> [CHALLENGE]: Carry on the blog post about the boy and his pink blankie below, starting right after its last sentence.

> [SOURCE PASSAGE]:
<<<<

Westley: No, no. We have already succeeded. I mean, what are the three terrors of the Fire Swamp? One, the flame spurt - no problem. There's a popping sound preceding each; we can avoid that. Two, the lightning sand, which you were clever enough to discover what that looks like, so in the future we can avoid that too.
Buttercup: Westley, what about the R.O.U.S.'s?
Westley: Rodents Of Unusual Size? I don't think they exist.

Wednesday, October 2, 2013

the bedazzled bulldozer

what better way to start your day than with some more critical analysis of heteronormativity and hegemonic masculinity.... AMIRITE?!? hahaha, i'm half kidding.

this is about my boy and his pink blankie - the kernel that sparked my recent gender studies rampage. warning: there may be an inverse relationship between word count and actual knowledge on the subject.

>>>>

> [RECORDED INFORMATION]:
<<<<

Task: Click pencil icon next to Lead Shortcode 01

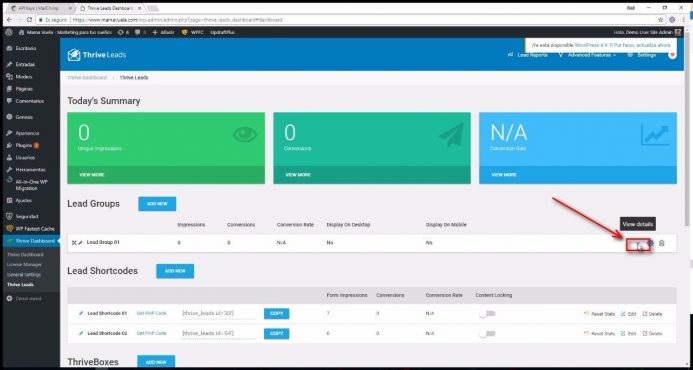Action: tap(81, 313)
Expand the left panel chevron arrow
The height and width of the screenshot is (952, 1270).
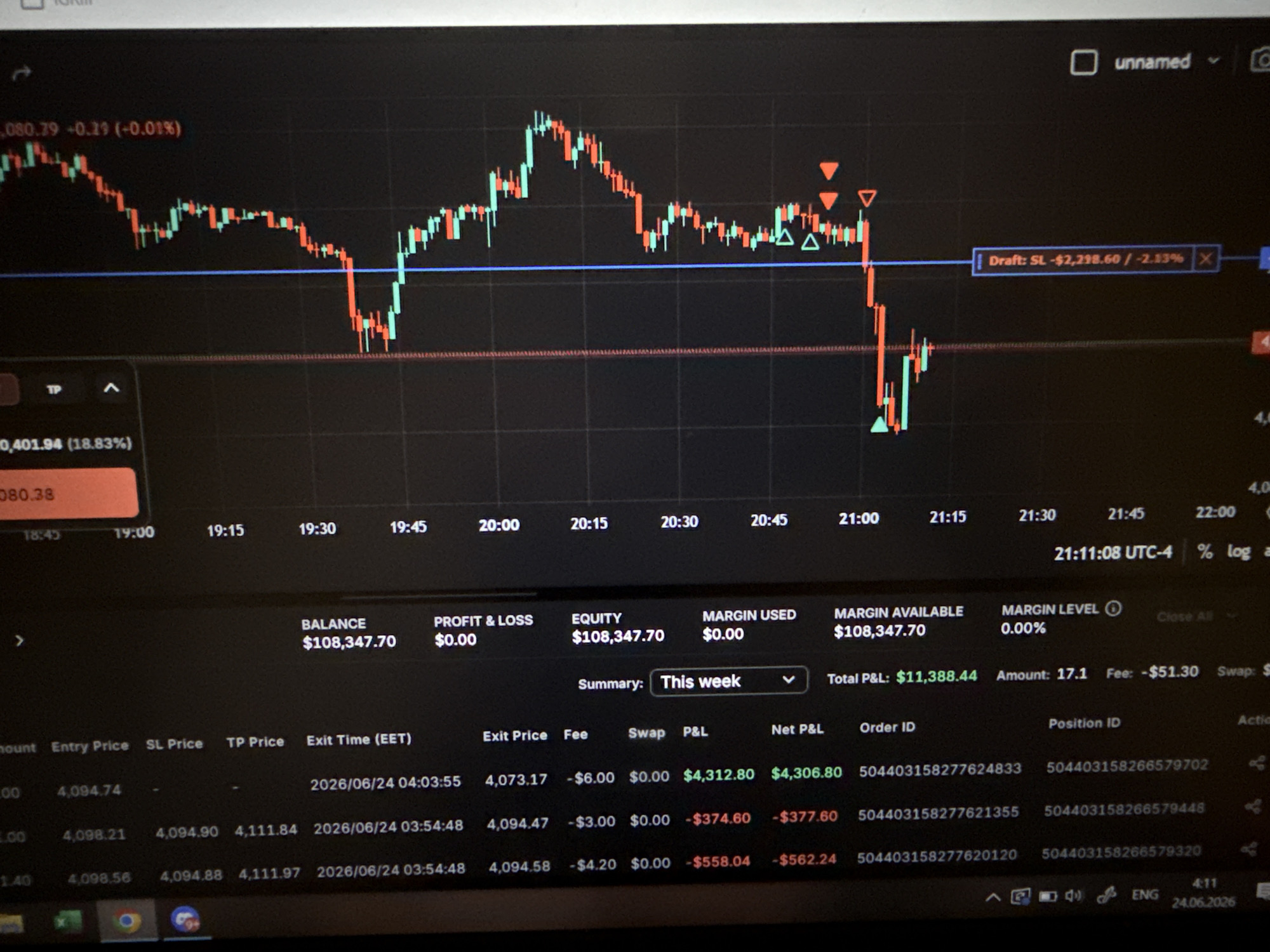pos(19,640)
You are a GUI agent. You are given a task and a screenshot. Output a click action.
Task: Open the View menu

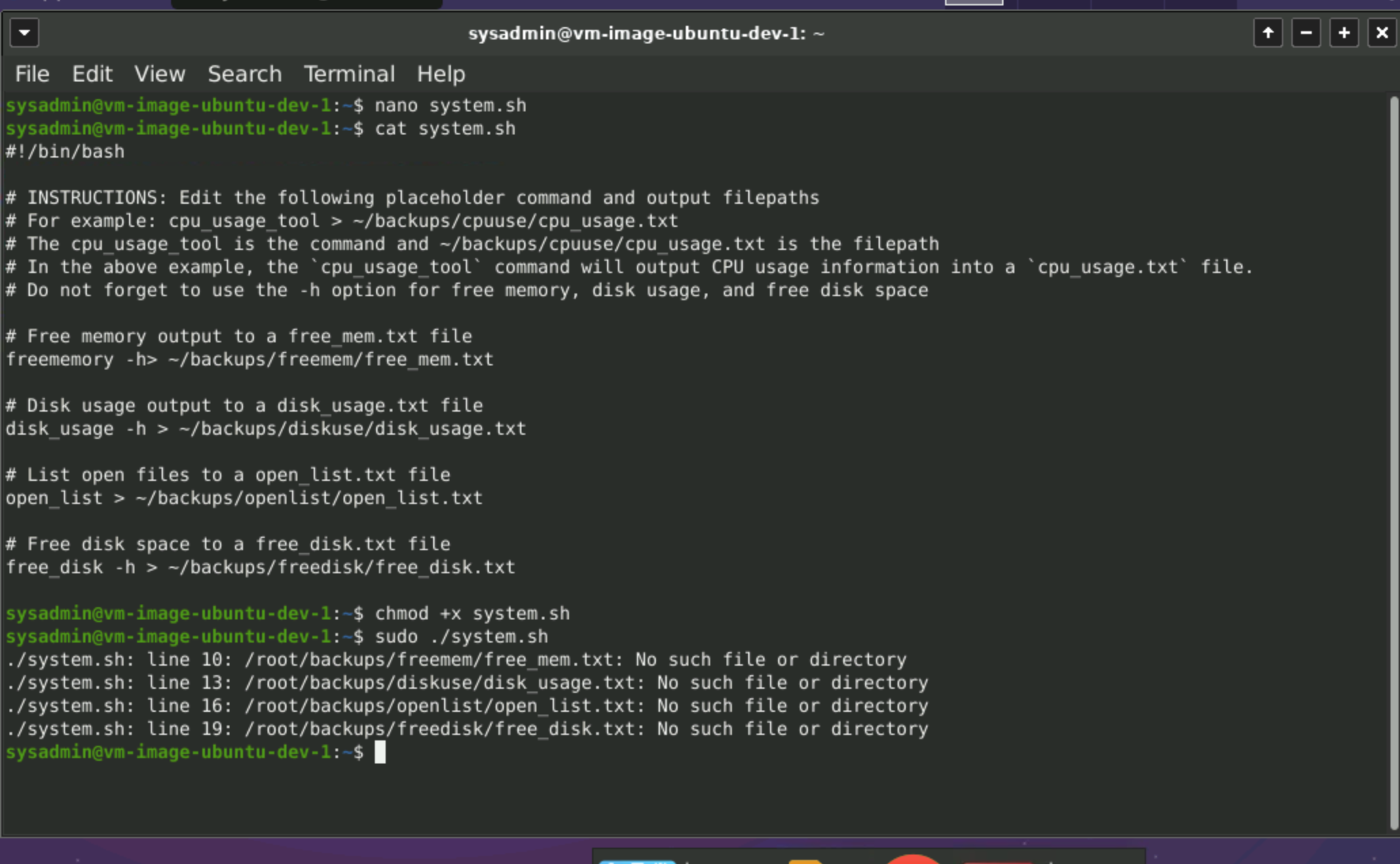click(160, 74)
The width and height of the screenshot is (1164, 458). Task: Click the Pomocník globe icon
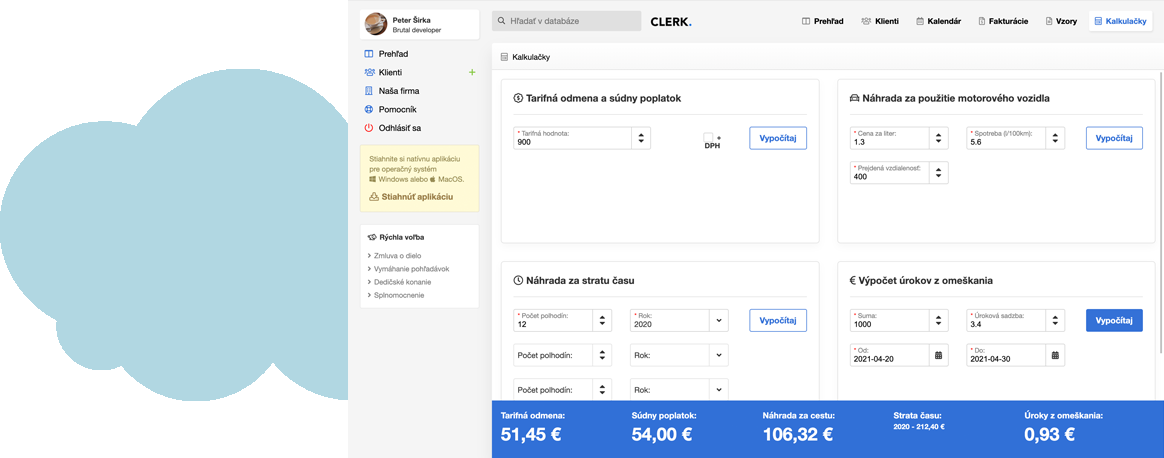[369, 109]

>>>>

> [TASK ANSWER]:
anyway. my son is very ... sensitive. the sensitive child thing, and more specifically, the sensitive boy thing, is enough for a whole book (seriously, there's a whole book), let alone a blog post, so i will address that another time. i know (or hope) that, at least in part, it's the age, hence the "top 50 insane reasons my son is crying" fad. but i also know that, at least in part, it's just who he is. he's the sweetest, funniest, most thoughtful, most empathetic, cleverest little person, but he's also very emotional, raw, dramatic, and intense. he cries a lot and has a quick and furious temper. he gets his feelings hurt SO easily - even a stray look can set him off like a spanish soap opera. we call him our "drama king." he also loves the outdoors and is obsessed with all things sports-related, especially baseball. he will reenact his world-series-winning pitch time and time again, but inevitably, his dad or his sister or i will say something wrong and there will be bats thrown in fury and a waterfall of tears.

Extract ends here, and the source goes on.